Work to be completed: Reproduce verbatim every line below, from the line containing "Click the Submit button" down to the line containing "(x=621, y=649)", with both of those lines included.

— Begin Provided information —

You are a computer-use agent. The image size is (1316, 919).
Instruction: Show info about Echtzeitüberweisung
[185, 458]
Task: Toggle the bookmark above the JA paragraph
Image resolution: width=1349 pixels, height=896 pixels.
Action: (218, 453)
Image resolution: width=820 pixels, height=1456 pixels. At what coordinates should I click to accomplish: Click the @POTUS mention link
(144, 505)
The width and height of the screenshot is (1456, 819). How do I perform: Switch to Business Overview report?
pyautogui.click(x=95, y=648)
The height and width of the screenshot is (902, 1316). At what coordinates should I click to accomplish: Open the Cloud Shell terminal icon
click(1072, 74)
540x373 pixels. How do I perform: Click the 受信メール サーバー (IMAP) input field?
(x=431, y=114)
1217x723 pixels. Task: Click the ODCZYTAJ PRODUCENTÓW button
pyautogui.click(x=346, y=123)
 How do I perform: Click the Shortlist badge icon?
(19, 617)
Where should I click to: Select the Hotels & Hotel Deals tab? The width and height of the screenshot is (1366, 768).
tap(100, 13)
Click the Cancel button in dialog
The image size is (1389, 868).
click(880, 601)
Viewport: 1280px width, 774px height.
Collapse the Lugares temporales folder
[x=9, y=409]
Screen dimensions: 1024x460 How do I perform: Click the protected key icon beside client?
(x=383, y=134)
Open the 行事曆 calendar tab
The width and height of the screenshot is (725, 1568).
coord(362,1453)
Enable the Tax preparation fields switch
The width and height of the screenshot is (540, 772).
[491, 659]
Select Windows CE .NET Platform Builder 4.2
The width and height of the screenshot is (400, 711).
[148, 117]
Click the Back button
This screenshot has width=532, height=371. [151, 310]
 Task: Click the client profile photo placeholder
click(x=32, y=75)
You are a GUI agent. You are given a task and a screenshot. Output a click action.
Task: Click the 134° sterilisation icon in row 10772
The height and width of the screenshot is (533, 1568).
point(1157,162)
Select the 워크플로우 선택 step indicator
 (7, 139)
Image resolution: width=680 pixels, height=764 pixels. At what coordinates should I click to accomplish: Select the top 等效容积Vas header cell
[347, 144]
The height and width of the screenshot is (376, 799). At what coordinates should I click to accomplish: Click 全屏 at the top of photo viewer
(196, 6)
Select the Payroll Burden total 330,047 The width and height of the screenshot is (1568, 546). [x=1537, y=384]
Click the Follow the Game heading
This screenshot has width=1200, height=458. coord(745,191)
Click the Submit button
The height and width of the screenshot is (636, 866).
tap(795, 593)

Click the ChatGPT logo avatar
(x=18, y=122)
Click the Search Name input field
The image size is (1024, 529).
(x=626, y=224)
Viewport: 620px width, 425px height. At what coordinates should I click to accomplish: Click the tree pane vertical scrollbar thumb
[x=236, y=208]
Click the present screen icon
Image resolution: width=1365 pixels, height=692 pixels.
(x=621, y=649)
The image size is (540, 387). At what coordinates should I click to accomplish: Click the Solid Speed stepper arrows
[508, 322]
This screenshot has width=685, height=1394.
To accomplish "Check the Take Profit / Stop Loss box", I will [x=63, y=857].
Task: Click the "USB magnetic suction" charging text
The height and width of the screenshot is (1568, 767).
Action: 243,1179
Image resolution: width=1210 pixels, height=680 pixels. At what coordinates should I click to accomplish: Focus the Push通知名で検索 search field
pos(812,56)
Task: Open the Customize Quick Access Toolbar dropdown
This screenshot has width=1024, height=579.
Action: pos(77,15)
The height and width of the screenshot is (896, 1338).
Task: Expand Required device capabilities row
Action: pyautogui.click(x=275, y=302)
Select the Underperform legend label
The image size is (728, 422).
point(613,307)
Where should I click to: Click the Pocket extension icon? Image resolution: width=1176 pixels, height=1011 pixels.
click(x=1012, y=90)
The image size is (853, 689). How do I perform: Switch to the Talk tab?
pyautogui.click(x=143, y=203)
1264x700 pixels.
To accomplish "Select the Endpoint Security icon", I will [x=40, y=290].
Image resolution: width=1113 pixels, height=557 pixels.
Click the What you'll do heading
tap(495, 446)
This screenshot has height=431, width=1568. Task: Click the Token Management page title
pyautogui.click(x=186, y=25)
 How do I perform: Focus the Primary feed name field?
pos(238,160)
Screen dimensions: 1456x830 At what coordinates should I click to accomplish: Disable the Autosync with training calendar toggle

— End Provided information —

Result of this task:
Click the Submit button
The height and width of the screenshot is (636, 866).
tap(795, 593)

Click the ChatGPT logo avatar
(x=18, y=122)
Click the Search Name input field
The image size is (1024, 529).
(x=626, y=224)
Viewport: 620px width, 425px height. At what coordinates should I click to accomplish: Click the tree pane vertical scrollbar thumb
[x=236, y=208]
Click the present screen icon
Image resolution: width=1365 pixels, height=692 pixels.
(x=621, y=649)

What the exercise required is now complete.